René Descartes geometry |
Cartesian coordinates
Algebra had nothing to do with geometry. Geometry had been conducted without numbers using only compass and straightedge, as Plato had taught. Numbers were for craftsmen and businessmen. But Pierre de Fermat showed that an equation could be described as a curve and René Descartes showed that a curve could be described by an equation. The work of Descartes was difficult and incomplete. Translated into Latin and explained, however, it correlated geometry and algebra and enabled the development of calculus.
Analytic geometry
The beauty of x2 + y2 = 1 the unit circle penetrated my befuddled head. How could high school seem so easy when I was barely aware of what I was doing there? The equations for line and circle the elegance of each solution encompassed me.
Handedness
A tribe in the South American rainforest has no word for left or right. Absolute directions are all they use. Instead of reading a page from left to right, they would need to orient the top of the page to the north for example, and read from west to east.
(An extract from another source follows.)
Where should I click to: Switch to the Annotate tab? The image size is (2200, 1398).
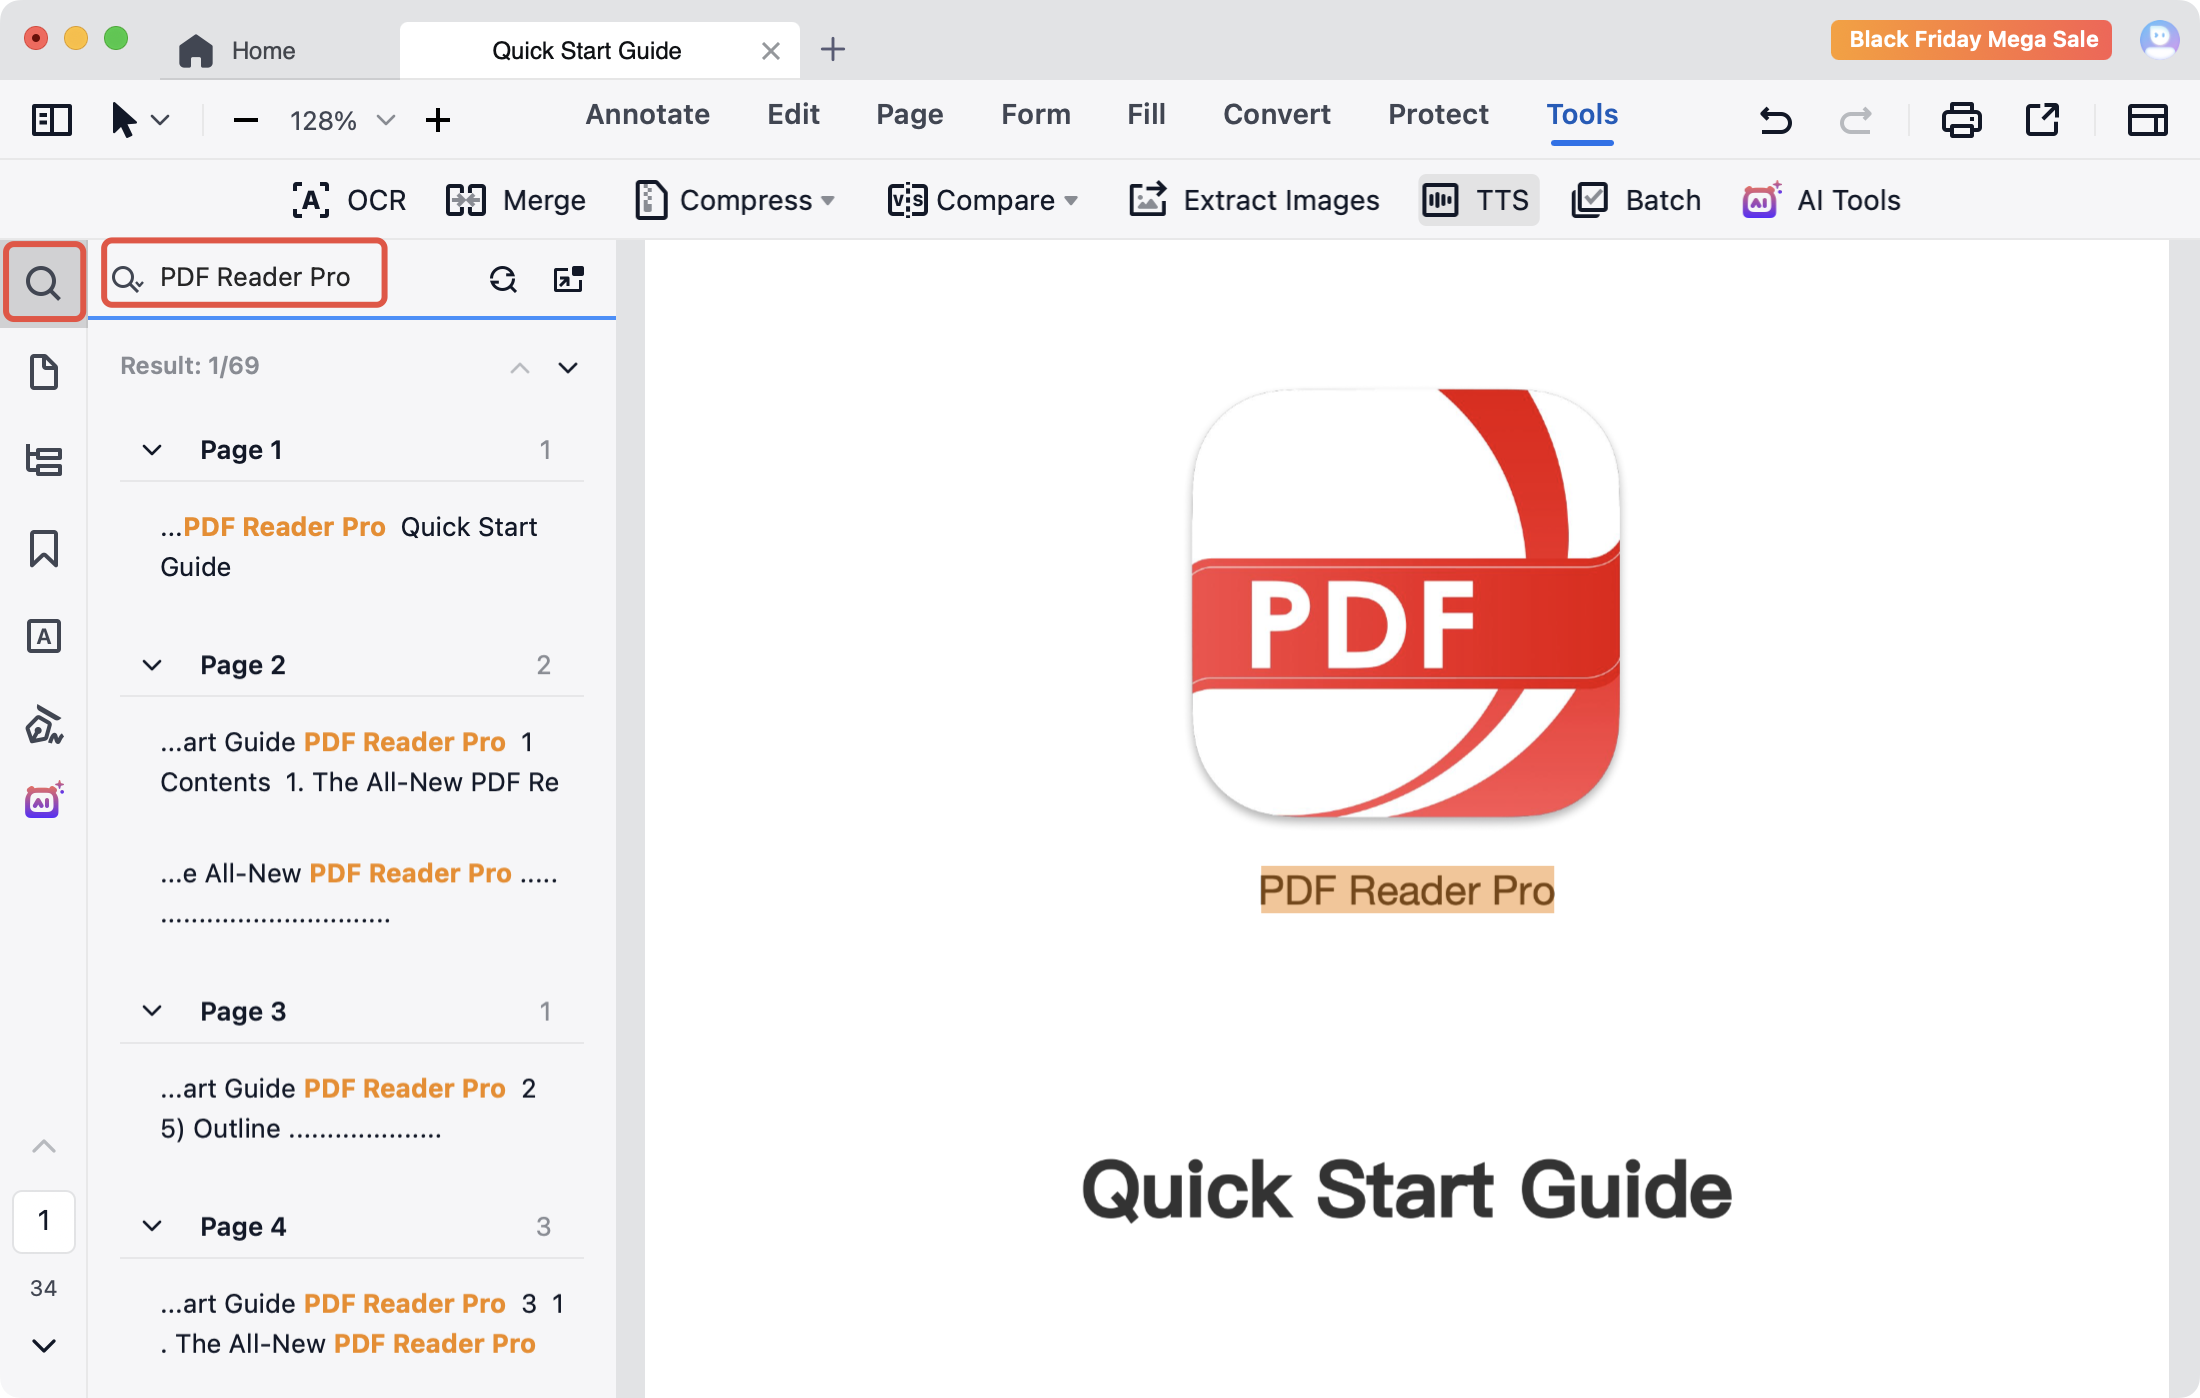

The Mayans had one name for both blue and green although they could qualify a color to describe its hue, brightness, saturation, texture, pattern, translucence, wetness, and shape. Neither the Iliad nor the Odyssey use use a word for ‘blue’. Ancient Greeks described the sky as bronze, but wouldn’t the sky for them have been a particular kind of bronze? Are our lives more complicated? More uncertain? Perturbations and chaos have always seemed to intervene when trying to fit the ideal to life’s curves.
Cartesian coordinates united geometry and algebra.
Nicole Oresme and Pierre de Fermat independently invented two-dimensional and three-dimensional coordinate systems, but the publication by Descartes in 1637 had a huge influence, including facilitating the development of calculus by Newton and Leibniz. Descartes used only a single axis; commentators including Frans van Schooten added the second perpendicular axis.